Democratic Gov. Roy Cooper is not able to run for governor in 2024 because of term limits. He praised Stein during a Wednesday morning interview but stopped short of endorsing him. So far, Stein is the only known Democratic candidate for the office. Candidates don't have to file with the State Board of Elections until December, leaving time for that to change.

The attorney general has a number of high-profile endorsements from party insiders, including former Gov. Jim Hunt, House Democratic Leader Robert Reives — who some Democrats hoped would run for governor — and U.S. Rep. Deborah Ross, who called him "the right choice to be North Carolina’s next governor."

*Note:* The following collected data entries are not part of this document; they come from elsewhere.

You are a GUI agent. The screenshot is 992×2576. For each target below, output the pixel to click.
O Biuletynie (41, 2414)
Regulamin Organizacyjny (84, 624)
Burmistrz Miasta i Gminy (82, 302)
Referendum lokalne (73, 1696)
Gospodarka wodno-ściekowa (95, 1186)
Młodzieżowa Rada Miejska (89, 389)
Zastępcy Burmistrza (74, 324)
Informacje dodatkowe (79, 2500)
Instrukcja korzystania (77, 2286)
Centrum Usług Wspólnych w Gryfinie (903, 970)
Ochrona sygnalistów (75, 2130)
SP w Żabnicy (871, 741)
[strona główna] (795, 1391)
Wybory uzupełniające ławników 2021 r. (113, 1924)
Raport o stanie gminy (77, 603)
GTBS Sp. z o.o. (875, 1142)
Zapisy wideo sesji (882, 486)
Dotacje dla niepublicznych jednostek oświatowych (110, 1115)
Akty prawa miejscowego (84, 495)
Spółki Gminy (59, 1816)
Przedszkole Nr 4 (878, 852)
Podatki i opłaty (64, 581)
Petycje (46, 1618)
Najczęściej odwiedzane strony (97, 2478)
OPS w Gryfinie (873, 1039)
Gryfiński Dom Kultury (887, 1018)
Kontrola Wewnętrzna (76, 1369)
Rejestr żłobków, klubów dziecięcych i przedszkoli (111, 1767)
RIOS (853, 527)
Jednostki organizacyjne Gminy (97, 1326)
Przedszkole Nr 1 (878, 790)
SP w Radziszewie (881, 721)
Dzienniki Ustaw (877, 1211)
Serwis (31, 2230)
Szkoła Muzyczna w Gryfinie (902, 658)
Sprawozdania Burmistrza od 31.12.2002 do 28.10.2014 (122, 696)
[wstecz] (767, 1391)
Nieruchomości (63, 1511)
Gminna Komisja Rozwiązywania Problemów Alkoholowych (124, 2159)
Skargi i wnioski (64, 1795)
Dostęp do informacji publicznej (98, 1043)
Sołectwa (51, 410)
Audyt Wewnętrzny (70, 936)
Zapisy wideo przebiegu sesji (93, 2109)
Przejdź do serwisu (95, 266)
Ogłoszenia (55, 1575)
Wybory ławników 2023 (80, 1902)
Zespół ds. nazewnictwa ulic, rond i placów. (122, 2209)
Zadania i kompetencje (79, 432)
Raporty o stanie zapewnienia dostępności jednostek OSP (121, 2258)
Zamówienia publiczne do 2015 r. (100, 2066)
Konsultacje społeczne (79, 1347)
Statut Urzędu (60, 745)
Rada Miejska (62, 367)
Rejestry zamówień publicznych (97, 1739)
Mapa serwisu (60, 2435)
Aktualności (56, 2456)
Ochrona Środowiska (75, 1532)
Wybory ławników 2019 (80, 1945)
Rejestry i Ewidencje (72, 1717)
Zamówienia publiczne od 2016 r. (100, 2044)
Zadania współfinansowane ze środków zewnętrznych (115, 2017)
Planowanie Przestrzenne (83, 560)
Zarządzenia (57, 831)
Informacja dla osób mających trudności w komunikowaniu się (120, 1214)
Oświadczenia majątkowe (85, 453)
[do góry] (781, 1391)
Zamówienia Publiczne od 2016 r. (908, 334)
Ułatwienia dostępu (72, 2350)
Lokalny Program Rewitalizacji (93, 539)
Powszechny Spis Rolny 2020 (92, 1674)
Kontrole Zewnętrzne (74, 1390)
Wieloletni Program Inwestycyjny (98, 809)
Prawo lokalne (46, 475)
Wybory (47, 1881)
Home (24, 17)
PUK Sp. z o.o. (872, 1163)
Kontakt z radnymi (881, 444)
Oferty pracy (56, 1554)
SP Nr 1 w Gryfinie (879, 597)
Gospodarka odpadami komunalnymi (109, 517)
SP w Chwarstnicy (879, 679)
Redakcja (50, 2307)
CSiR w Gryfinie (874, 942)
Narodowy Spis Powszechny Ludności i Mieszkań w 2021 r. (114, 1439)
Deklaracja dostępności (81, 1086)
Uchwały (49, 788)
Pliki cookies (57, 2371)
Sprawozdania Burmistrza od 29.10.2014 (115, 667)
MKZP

"He has spent his career fighting for North Carolinians, and I’ve called him a partner on many of our state’s most pressing issues – from working for justice for victims of sexual violence to expanding economic opportunity for all," Ross said.

Stein's video announcement opens with a description of the 1971 firebombing of a law office his father, Adam Stein, shared with fellow civil rights attorneys Julius Chambers and James Ferguson. From there Stein transitions to "a different set of bomb throwers," showing video from the January 6 U.S. Capitol attack, then clips of Robinson.

"I'm running for governor because I believe in a very different North Carolina," Stein says in the video.

“This is our moment to protect our freedoms and democracy, provide every child a great education, and expand economic opportunity to every corner of the state,” he says. "... We’ll build a better and brighter North Carolina by standing up for what’s right, fighting to fix what’s wrong, and doing right by every single North Carolinian.”

Capitol Bureau Chief Laura Leslie contributed to this report.